Her resume also includes a three-month run on Broadway in “Cabaret” as Sally Bowles in 2002. One night there was a snafu and that’s the story that came to mind when asked about a worst moment in her career.
Before explaining further, she offered up this important piece of information: “I have terrible allergies.”
My worst moment …
“This was during a hiatus between seasons of ‘Frasier’ and it was a big, big deal for me. I was so excited to be doing ‘Cabaret’ on Broadway.
“One particular performance, I remember I was doing the scene where I was trying to seduce Cliff to allow me to move in with him. It’s a lot of, ‘Cliff, dahling …’ And I when walked on stage I realized somebody in the front row is wearing this heavy, heavy scent — perfume — and all of a sudden I lose my voice. I sound like a mix between Harvey Fierstein and Gollum (starts imitating the sound). It’s really not sexy!
“And I was absolutely terrified. What do I do? How do I get out of this? Do I just leave the stage? Do I say, ‘I’m terribly sorry, I can’t go on?’
“But you don’t want to be that dramatic and ruin it for everybody. And this is pretty early on in the play; we still had a lot to do.
“I could see the look of confusion on the faces of the audience and my costar’s look of terror. And then I see the horrified faces of people appearing in the wings off-stage because they knew I was going to have to sing in a minute. And I’m thinking, what the hell am I going to do?
“We were at a part in the play where I have a hangover and I’m supposed to make a Prairie Oyster: I pull out a raw egg and crack it into a mug and mix it around with some Worcestershire sauce. Usually I didn’t swallow it — they had a fake cup, so it looks like you’ve swallowed it, but you haven’t — but in that moment I thought the only thing I can do is swallow this raw egg.

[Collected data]
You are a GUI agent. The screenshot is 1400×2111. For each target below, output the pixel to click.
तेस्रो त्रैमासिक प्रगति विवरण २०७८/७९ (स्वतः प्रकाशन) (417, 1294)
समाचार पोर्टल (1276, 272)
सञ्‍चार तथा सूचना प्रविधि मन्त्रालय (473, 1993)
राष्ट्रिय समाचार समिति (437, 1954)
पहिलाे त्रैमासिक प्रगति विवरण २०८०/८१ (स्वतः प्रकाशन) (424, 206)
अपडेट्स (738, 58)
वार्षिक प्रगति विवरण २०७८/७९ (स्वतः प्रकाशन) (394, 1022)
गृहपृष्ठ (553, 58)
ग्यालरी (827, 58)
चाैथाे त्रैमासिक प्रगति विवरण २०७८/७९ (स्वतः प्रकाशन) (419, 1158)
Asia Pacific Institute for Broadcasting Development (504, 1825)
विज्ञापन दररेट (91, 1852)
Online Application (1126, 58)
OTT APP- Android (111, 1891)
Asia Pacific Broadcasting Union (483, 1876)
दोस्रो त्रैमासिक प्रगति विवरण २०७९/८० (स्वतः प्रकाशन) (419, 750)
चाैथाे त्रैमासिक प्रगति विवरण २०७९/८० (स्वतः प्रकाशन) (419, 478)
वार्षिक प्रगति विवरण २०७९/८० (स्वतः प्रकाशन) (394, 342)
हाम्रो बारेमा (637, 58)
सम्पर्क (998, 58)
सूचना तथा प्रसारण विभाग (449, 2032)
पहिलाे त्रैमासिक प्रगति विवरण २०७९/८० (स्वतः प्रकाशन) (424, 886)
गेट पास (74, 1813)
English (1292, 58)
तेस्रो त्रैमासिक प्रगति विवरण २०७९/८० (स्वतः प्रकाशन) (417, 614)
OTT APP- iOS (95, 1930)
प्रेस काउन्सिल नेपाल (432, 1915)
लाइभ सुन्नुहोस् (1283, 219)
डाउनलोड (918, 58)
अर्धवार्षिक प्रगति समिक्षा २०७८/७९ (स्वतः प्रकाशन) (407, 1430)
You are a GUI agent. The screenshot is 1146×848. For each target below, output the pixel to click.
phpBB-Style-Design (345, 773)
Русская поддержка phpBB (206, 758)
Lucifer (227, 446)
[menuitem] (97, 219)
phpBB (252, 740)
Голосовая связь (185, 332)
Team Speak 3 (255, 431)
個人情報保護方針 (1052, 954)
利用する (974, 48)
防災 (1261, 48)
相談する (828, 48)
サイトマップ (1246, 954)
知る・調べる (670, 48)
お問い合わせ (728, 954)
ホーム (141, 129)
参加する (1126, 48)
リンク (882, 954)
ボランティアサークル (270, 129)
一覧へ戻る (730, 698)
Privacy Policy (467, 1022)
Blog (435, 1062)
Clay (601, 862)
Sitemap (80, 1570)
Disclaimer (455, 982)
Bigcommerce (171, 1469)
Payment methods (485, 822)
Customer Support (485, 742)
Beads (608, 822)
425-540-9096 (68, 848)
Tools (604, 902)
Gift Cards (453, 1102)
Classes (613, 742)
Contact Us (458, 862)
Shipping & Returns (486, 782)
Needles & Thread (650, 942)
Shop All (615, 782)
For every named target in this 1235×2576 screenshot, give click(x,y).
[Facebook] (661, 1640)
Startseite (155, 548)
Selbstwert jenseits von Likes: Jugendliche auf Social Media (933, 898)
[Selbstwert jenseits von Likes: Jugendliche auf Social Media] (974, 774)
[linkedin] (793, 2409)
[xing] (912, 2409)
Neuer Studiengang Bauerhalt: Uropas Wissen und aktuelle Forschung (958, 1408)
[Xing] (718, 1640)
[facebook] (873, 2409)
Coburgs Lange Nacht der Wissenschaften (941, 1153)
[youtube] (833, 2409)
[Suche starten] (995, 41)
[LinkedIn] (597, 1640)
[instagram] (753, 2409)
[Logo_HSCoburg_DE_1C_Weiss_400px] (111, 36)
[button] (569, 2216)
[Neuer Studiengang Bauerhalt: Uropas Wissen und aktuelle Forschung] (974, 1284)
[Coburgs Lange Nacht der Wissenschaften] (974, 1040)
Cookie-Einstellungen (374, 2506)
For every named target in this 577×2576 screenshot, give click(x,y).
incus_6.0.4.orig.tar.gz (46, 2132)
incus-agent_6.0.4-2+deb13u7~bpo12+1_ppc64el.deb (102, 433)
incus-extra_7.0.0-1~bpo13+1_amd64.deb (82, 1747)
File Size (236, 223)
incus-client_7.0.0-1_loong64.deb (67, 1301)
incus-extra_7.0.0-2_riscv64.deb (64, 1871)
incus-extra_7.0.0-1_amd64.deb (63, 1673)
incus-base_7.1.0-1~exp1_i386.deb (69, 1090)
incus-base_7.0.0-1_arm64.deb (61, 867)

_Exercise tasks_
(a) Answer these questions about the Cabaret excerpt:
(i) What role did she play in "Cabaret" on Broadway?
(ii) What made her lose her voice on stage?
(iii) What did she mix in a mug to make the Prairie Oyster?
(b) Copy out, word for word, the entries from the line containing "For every named target in this 1235×2576" through the end of the collected data.
The Cabaret excerpt and the collected data have nothing to do with each other.

_Responses by task_
(a)
(i) Sally Bowles.
(ii) Someone in the front row was wearing a heavy perfume.
(iii) A raw egg and some Worcestershire sauce.

(b)
For every named target in this 1235×2576 screenshot, give click(x,y).
[Facebook] (661, 1640)
Startseite (155, 548)
Selbstwert jenseits von Likes: Jugendliche auf Social Media (933, 898)
[Selbstwert jenseits von Likes: Jugendliche auf Social Media] (974, 774)
[linkedin] (793, 2409)
[xing] (912, 2409)
Neuer Studiengang Bauerhalt: Uropas Wissen und aktuelle Forschung (958, 1408)
[Xing] (718, 1640)
[facebook] (873, 2409)
Coburgs Lange Nacht der Wissenschaften (941, 1153)
[youtube] (833, 2409)
[Suche starten] (995, 41)
[LinkedIn] (597, 1640)
[instagram] (753, 2409)
[Logo_HSCoburg_DE_1C_Weiss_400px] (111, 36)
[button] (569, 2216)
[Neuer Studiengang Bauerhalt: Uropas Wissen und aktuelle Forschung] (974, 1284)
[Coburgs Lange Nacht der Wissenschaften] (974, 1040)
Cookie-Einstellungen (374, 2506)
For every named target in this 577×2576 screenshot, give click(x,y).
incus_6.0.4.orig.tar.gz (46, 2132)
incus-agent_6.0.4-2+deb13u7~bpo12+1_ppc64el.deb (102, 433)
incus-extra_7.0.0-1~bpo13+1_amd64.deb (82, 1747)
File Size (236, 223)
incus-client_7.0.0-1_loong64.deb (67, 1301)
incus-extra_7.0.0-2_riscv64.deb (64, 1871)
incus-extra_7.0.0-1_amd64.deb (63, 1673)
incus-base_7.1.0-1~exp1_i386.deb (69, 1090)
incus-base_7.0.0-1_arm64.deb (61, 867)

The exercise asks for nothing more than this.